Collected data

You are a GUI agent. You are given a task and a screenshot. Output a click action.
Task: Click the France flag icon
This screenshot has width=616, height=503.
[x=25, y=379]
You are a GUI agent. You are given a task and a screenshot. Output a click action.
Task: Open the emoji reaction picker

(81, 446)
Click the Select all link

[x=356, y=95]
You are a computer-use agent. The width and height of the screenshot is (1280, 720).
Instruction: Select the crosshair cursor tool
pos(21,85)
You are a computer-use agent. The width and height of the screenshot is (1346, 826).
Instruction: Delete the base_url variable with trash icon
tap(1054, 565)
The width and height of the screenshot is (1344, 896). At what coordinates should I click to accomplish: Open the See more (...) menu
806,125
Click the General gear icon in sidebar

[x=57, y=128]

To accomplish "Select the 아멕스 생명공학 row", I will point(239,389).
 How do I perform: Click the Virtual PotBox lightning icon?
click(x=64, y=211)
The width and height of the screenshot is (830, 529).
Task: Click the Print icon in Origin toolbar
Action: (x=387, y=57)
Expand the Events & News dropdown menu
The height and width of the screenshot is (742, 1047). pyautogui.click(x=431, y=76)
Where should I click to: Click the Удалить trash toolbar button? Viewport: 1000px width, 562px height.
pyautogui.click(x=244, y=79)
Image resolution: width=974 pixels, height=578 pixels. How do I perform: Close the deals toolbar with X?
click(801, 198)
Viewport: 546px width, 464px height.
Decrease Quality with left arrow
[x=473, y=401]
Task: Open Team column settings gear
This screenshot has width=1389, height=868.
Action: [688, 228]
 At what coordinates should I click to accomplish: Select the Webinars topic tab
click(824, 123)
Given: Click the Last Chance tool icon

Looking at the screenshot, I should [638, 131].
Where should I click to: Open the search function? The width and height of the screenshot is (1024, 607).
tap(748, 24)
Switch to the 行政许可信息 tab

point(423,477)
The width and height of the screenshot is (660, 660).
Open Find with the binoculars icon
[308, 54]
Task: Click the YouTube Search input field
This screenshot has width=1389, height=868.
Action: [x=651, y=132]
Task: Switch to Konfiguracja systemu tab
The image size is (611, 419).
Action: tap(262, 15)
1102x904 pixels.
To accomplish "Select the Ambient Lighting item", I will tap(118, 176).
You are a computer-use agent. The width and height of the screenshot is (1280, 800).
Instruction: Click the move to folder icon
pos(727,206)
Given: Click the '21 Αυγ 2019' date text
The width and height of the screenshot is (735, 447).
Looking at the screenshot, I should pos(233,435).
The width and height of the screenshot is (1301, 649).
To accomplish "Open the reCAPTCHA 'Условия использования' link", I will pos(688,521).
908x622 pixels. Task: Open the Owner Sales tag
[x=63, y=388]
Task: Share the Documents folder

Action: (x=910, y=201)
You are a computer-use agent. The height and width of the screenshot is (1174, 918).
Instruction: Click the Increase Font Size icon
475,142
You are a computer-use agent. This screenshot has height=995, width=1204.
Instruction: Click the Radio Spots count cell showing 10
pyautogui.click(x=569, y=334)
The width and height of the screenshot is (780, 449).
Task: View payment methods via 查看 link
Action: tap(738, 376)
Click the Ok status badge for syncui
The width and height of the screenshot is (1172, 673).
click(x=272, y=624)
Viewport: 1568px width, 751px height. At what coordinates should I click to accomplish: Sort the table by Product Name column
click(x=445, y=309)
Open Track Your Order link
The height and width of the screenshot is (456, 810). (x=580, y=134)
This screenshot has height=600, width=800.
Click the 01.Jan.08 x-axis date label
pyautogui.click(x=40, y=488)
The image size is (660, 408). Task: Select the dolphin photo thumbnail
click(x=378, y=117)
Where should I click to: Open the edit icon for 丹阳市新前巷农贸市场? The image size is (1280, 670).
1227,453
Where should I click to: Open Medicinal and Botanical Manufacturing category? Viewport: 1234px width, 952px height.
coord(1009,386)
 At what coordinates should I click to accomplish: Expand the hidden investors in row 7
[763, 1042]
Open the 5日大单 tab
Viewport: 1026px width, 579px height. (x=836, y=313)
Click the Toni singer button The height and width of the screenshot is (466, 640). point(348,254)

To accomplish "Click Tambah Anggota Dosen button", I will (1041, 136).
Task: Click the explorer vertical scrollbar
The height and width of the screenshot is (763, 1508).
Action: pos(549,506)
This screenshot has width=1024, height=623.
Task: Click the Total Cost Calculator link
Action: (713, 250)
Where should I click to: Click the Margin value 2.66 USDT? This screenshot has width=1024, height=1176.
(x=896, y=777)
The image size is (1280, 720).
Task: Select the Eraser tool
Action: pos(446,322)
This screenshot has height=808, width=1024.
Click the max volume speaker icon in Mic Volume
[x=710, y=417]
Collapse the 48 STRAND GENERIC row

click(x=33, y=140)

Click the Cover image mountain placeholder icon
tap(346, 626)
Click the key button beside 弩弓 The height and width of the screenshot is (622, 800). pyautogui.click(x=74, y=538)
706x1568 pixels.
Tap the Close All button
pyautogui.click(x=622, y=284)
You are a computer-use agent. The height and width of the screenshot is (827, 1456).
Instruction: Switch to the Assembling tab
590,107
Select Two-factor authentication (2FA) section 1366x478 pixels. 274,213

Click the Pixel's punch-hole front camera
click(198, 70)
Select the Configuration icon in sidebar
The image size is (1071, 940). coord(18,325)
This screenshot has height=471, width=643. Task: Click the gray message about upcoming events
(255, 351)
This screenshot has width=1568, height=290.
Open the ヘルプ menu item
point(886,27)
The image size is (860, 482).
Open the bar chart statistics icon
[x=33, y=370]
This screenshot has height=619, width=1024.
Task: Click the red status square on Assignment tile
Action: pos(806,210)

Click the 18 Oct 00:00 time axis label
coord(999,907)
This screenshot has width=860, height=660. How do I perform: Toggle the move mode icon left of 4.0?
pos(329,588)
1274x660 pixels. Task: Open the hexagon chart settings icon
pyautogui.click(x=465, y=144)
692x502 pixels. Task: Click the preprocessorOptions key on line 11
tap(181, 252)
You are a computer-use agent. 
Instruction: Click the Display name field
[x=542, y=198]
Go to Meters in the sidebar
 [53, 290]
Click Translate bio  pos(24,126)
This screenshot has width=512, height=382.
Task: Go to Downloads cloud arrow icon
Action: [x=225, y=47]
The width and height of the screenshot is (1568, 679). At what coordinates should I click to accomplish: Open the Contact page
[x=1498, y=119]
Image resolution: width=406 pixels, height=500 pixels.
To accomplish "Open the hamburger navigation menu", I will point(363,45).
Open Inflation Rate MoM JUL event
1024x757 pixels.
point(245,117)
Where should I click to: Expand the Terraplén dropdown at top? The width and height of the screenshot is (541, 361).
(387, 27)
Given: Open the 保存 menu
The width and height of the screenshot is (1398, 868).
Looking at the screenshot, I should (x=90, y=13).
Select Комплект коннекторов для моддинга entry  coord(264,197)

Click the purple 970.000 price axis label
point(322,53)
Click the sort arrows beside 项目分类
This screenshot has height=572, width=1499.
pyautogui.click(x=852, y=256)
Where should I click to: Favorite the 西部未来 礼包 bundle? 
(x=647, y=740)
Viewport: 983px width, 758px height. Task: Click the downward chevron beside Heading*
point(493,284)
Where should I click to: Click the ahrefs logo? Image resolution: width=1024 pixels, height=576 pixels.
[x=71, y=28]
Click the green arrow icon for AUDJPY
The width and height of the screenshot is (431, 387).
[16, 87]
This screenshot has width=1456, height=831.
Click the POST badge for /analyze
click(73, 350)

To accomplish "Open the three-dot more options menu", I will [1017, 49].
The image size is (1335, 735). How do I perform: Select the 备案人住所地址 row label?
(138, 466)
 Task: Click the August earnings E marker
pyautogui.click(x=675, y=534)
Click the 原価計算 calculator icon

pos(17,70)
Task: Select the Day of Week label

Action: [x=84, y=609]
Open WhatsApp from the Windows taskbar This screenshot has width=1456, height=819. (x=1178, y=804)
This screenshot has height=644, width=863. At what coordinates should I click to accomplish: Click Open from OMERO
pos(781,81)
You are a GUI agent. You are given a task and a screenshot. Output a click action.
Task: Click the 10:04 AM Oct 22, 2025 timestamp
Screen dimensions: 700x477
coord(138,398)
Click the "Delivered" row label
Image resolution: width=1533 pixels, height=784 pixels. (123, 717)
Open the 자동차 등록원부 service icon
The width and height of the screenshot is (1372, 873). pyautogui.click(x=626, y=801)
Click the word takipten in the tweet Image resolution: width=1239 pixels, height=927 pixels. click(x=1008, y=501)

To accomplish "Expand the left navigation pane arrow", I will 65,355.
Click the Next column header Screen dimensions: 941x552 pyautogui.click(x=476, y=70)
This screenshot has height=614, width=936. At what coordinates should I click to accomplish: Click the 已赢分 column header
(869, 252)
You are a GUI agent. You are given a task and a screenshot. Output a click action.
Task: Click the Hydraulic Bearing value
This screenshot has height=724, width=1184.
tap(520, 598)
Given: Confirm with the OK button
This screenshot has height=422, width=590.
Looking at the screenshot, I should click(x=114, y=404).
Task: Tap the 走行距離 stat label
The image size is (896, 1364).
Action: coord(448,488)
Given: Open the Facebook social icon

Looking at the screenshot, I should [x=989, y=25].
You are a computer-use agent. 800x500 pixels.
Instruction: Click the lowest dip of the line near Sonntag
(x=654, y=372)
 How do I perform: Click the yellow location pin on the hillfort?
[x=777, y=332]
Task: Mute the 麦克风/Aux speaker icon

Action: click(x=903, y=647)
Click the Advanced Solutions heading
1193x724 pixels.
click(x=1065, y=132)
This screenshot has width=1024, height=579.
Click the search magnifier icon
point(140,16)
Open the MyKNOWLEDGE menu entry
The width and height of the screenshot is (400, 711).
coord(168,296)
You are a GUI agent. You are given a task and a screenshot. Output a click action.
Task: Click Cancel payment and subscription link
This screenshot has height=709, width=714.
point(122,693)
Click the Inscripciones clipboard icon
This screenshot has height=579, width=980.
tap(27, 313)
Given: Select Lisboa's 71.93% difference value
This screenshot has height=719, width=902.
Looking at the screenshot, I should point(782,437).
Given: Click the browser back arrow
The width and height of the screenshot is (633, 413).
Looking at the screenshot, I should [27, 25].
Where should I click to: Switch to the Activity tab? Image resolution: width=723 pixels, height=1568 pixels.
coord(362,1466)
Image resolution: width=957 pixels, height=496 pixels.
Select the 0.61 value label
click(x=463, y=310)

> [Task instructions] Tell me how many lines of the records include the word "navigation", replying with the number alone.

> [Exercise solution] 2